*ABOUT THIS TASK*
Scan the material below and copy every line holding the word "code".

[Start of Attachment]

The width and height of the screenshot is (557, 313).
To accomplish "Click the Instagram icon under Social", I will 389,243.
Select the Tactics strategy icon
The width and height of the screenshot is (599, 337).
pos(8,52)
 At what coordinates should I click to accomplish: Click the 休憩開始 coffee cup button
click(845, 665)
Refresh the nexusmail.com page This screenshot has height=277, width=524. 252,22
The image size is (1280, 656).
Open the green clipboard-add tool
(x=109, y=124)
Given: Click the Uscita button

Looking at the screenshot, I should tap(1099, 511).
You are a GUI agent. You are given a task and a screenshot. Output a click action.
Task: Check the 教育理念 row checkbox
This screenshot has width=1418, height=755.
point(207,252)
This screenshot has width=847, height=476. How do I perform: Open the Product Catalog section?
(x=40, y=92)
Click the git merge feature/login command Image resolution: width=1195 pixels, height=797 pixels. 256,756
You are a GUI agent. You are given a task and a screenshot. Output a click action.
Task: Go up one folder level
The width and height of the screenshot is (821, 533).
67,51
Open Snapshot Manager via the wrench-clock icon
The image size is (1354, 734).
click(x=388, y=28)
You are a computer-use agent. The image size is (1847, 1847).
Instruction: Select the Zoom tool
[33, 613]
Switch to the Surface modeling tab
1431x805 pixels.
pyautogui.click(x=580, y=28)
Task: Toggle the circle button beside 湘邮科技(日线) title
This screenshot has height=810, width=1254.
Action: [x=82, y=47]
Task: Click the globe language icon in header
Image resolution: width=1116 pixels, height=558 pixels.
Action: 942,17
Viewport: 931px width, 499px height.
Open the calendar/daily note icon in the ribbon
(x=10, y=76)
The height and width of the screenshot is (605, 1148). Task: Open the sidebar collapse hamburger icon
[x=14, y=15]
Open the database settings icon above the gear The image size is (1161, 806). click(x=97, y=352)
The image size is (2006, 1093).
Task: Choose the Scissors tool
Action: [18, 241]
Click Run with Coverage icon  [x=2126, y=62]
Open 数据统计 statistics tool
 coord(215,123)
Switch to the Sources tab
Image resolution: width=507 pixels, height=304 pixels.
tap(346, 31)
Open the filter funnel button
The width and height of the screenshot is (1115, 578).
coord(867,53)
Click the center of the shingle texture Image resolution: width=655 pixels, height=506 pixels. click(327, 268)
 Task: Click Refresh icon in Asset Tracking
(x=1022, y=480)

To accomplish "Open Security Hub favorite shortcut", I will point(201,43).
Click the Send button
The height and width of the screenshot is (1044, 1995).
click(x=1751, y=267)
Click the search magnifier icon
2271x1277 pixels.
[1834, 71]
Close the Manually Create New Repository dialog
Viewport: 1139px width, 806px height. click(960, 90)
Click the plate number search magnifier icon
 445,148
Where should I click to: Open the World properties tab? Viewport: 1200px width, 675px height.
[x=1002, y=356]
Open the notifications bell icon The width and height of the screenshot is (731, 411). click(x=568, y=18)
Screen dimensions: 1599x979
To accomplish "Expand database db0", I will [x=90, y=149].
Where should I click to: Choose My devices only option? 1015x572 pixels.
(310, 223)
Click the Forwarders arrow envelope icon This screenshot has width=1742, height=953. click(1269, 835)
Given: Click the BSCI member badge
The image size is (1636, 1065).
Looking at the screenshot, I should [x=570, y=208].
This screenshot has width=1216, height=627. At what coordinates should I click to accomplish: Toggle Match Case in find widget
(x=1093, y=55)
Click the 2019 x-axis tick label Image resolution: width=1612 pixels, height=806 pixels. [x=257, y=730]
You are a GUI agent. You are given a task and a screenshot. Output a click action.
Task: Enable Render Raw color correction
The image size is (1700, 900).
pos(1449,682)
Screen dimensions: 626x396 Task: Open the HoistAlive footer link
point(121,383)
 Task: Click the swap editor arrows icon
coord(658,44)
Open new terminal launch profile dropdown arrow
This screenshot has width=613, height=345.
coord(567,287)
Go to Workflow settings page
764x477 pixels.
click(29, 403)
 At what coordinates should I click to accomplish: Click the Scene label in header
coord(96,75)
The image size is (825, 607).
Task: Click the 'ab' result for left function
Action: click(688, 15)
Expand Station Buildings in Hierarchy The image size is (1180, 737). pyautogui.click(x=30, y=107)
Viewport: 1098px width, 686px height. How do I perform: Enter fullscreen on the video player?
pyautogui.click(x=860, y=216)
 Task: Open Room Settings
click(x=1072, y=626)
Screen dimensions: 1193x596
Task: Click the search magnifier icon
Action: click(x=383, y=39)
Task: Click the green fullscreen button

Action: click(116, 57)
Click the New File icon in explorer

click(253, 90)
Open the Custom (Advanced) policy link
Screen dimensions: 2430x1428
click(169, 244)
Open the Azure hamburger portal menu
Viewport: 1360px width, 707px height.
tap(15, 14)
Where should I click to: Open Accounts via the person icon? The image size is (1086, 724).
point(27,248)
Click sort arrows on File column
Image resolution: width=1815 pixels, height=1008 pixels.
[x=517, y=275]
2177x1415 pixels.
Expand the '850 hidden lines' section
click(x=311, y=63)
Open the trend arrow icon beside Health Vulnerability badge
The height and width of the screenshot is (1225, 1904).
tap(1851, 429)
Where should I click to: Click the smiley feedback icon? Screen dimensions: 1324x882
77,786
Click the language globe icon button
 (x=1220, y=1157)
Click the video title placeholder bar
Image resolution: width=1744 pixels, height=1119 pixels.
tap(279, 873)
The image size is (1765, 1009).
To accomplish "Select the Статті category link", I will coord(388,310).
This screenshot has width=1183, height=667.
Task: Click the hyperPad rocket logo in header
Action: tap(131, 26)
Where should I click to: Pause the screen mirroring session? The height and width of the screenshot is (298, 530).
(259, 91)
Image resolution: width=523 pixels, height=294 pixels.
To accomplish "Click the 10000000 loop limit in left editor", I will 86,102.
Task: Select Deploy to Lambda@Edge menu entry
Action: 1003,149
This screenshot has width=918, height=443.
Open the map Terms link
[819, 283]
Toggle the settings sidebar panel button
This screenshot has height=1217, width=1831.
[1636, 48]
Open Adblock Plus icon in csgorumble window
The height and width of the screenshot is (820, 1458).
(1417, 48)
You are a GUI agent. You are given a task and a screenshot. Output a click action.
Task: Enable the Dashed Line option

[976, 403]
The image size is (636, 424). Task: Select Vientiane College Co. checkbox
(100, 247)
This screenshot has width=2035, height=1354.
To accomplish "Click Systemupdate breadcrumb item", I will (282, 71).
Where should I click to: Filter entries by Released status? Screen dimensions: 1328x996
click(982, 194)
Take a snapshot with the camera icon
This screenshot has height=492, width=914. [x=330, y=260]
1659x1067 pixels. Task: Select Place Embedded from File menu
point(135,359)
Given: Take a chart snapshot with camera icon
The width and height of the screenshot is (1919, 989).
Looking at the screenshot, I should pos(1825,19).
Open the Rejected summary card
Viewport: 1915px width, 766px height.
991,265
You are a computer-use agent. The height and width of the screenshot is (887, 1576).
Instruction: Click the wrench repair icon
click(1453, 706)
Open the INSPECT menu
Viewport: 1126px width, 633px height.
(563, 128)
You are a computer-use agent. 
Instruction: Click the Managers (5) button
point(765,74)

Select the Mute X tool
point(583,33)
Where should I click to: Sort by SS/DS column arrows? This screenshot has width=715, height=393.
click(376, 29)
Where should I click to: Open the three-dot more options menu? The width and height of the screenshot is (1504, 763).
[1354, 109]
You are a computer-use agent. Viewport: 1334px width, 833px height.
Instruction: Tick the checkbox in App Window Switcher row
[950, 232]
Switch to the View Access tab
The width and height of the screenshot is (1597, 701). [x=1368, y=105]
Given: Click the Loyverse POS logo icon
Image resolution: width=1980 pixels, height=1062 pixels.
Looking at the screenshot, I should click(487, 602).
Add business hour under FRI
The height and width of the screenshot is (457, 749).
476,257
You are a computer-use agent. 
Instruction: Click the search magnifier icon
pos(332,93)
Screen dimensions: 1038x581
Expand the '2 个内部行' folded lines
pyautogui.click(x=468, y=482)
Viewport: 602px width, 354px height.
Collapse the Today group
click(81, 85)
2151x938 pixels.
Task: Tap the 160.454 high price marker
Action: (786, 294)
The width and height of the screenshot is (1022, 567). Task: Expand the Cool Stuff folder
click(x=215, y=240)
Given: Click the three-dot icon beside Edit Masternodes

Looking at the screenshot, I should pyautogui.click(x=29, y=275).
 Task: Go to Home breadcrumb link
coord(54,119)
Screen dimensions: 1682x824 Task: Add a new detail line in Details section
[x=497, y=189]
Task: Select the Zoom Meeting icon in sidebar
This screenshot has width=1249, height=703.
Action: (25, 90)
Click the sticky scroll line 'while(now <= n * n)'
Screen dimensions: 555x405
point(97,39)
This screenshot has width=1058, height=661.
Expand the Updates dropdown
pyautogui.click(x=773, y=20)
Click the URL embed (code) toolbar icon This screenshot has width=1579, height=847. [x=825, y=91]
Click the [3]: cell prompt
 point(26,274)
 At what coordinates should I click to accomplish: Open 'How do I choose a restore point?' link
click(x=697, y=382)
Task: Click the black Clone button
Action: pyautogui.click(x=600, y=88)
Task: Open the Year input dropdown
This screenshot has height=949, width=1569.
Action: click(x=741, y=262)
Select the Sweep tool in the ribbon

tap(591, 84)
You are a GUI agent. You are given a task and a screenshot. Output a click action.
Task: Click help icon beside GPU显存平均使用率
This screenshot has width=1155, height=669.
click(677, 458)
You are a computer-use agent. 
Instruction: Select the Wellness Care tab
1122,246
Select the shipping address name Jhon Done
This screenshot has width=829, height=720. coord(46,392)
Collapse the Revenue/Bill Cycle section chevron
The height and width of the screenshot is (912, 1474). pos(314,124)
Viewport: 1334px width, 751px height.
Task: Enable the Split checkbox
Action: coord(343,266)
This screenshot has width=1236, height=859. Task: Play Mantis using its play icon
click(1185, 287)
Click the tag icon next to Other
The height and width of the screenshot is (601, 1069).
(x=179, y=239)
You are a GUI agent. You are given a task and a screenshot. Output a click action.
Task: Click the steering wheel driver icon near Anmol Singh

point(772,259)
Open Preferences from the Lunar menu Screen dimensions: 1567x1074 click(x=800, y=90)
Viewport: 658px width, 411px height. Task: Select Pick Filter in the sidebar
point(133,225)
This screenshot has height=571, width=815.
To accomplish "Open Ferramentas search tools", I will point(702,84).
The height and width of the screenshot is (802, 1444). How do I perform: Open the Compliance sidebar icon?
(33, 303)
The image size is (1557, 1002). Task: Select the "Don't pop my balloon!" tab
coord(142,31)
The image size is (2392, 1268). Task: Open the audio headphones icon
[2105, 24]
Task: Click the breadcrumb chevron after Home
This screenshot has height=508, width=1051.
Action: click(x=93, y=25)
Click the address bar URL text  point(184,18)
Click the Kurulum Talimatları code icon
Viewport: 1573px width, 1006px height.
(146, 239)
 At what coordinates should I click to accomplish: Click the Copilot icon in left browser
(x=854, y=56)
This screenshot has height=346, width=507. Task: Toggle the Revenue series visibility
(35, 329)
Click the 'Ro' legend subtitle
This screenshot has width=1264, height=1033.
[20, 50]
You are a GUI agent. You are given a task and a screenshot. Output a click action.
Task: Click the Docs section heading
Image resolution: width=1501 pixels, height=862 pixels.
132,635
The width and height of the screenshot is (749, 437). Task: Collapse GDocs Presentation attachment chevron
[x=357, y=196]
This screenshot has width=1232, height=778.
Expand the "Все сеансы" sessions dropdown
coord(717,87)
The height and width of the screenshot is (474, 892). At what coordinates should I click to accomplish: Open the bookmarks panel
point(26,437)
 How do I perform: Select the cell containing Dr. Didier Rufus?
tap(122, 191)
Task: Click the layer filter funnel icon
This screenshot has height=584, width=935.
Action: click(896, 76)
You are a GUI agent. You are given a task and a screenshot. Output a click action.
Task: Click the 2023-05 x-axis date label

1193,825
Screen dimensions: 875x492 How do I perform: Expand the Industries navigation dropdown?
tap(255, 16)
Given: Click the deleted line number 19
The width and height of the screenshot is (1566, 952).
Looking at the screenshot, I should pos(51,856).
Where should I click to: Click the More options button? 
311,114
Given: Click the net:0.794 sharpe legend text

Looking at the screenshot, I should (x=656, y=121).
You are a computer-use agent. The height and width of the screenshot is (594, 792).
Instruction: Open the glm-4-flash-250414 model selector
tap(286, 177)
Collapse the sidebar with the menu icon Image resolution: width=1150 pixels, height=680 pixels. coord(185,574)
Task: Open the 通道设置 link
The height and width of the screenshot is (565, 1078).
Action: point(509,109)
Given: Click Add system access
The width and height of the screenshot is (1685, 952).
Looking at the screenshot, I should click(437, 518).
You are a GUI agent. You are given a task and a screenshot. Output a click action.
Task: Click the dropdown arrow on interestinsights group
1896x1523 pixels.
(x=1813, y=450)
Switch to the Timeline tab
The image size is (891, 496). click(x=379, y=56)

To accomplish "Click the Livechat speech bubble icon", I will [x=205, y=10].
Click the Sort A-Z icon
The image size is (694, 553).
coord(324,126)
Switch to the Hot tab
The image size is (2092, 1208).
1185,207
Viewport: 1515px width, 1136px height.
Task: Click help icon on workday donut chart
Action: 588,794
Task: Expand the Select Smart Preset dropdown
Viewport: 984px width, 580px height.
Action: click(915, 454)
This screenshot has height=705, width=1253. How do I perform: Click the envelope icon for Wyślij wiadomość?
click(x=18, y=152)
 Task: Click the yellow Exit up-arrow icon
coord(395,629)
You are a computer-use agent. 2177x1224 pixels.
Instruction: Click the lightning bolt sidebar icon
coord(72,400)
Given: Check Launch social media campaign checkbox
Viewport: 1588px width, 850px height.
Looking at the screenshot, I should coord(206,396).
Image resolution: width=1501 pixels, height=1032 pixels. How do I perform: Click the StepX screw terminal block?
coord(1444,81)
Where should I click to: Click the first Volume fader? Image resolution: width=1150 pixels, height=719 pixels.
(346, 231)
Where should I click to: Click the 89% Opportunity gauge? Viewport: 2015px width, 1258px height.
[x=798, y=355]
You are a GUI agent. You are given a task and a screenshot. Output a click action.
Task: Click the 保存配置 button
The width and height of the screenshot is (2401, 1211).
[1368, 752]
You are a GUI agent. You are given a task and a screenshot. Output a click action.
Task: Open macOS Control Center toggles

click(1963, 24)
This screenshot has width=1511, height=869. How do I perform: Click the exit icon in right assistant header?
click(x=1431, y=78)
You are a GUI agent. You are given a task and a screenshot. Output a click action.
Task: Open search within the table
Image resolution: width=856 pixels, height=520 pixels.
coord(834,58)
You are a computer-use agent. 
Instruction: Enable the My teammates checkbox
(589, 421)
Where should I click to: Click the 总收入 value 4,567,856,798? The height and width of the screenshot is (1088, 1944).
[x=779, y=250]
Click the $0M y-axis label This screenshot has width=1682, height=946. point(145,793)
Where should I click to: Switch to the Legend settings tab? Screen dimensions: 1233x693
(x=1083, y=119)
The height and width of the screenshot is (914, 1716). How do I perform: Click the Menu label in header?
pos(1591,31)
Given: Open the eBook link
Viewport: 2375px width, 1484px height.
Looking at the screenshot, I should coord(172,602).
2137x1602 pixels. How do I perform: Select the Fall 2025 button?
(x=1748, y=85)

[End of Attachment]

*WRITTEN ANSWER*
Click the URL embed (code) toolbar icon This screenshot has width=1579, height=847. [x=825, y=91]
Click the Kurulum Talimatları code icon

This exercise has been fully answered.